Orleans High School was a school in Orleans, Vermont. It functioned as both a high school and middle school to the village of Orleans and surrounding towns for nearly half a century. The high school was replaced by the Lake Region Union High School on September 11, 1967. Orleans alumni continue to meet annually. They fund scholarships for descendants of graduates.

The building today is used to educate elementary students from the village.

==History==
Orleans graduated its first class in 1901 from a wooden two-story building where the Federated Church now stands on School Street. While that school was differed in name and location from the eventual brick structure on School Street, its graduates were recognized as part of a continuous alumni for attendees. Forty students graduated from 1901-1910.

In 1914, 35 students were attending the high school out of a total for the system of 232. The purpose of all high schools of that time was to prepare scholars for college. To improve attendance and the overall efficiency of the system as per the High school movement, the school began to offer Agriculture, Home Economics, and Commercial.

The final structure was opened in March 1923. The old building became the elementary school, but it continued to house the Agriculture and Industrial Arts programs, as well as the Superintendent's office, for the town of Barton. When the regional high school opened in 1967, the elementary school moved to the vacated high school building. The old elementary school building was later sold and razed and the Federated Church was built on the site. The old high school did not have a regulation-sized gymnasium. This was not prejudicial to its use until the 1950s. After that time, The boys' and girls' basketball teams practiced there, but hosted home games at other locations. For many years, OHS' "home court" was at Derby High School.

In 1928, there were seven faculty members. This had increased to 13 by 1967. Until the regional high school opened, the principals were all expected to teach several classes, as well as to be the school's guidance counselor.

Besides the village of Orleans, the following towns sent their children to be educated there: Albany, Irasburg, Coventry, Brownington, and Charleston.

The first Vermont Science Fair was held at the school in 1950. An Orleans student won and went on to represent the state at the New England Fair that year.

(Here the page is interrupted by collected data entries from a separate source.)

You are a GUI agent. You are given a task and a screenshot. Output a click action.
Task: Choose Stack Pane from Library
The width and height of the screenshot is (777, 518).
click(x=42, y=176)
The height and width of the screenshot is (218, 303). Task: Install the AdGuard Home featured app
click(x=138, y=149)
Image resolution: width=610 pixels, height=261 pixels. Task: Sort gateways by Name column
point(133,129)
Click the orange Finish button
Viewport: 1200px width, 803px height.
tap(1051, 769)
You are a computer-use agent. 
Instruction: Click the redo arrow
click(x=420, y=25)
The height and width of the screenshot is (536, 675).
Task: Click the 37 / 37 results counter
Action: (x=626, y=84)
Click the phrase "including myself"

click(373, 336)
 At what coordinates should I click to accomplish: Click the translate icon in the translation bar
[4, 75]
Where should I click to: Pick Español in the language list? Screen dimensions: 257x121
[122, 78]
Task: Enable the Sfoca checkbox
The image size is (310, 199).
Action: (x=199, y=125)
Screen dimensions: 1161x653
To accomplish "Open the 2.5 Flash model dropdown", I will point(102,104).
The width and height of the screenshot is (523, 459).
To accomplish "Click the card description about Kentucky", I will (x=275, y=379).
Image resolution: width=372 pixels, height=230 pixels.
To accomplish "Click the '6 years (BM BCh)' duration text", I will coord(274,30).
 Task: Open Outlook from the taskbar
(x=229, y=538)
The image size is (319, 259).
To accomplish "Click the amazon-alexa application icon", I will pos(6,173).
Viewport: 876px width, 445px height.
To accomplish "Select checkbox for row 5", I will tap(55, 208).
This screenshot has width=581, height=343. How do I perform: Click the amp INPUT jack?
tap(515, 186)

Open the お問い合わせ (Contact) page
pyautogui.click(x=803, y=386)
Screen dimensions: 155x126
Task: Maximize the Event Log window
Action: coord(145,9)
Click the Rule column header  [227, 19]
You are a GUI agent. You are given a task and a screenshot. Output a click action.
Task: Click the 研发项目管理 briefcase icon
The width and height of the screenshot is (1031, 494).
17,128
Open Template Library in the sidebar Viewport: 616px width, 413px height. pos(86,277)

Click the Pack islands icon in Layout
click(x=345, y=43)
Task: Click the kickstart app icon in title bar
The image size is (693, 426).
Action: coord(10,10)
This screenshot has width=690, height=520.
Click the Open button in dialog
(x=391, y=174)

From 1910 to 1967, 1,358 students graduated. Total for 1901–1957 was 1,398.

==Recognition==
There were girls and boys basketball teams at the beginning of the 20th century, as well as baseball for boys. Basketball was the only girls sport. In the late 1950s both boys and girls played soccer. In the 1960s golf arrived for boys.

- Boys basketball, Rutland Rotary Tournament champions 1928
- Boys basketball Vermont Junior tournament champions 1933 This team won the overall state championship two weeks later, the only small school to have ever achieved this. A St. Johnsbury sportswriter dubbed the team the "Red Rapiers" which was thereafter used as the school mascot.
- Unmarked baseball trophy 1930s?
- Unmarked trophy from Headmasters club 1935
- Boys basketball Junior Tournament champion. Headmasters club. No year (about 1935)
- Girls Basketball Champions, Conference B 1958
- Boys basketball champions, Class I 1959
- NBL soccer champions 1965
- State Golf Champions 1964, 1965, and 1966

A basketball coach at OHS from 1961 onwards, as well as at other schools, Dick Jarvis was inducted into the Vermont Coaches Basketball Hall of Fame.

==Principals==

1. Charles S. Rising 1928?-1945?
2. Rolfe Schoppe 1940?-1953
3. Dustin White – 1953–1957
4. Wayne O. Stacy – 1957–1963
5. Joe Brennan 1963–1967

==Notable alumni==
- Susan J. Barlett – State Senator, Lamoille County 1993–2004 (maiden name Susan Walker, class of 1964.)
- Nancy Hall Sheltra 1966 – Representative, Vermont Legislature 1989–2004
- Kermit Smith 1946. Sergeant-at-Arms, Vermont Legislature 1988–1993
- Henry Alexander Stafford 1910, professional baseball player for the New York Giants

===Notable teachers===
- Howard Frank Mosher taught from the mid-1960s through the school closure.

==Additional information==
- The mascot was the "Red Rapiers"
- School colors were red and white.
- School newspaper was the Hourglass
- Its main rival was cross-town Barton Academy
- Howard Frank Mosher, author, taught English here during the school's final years.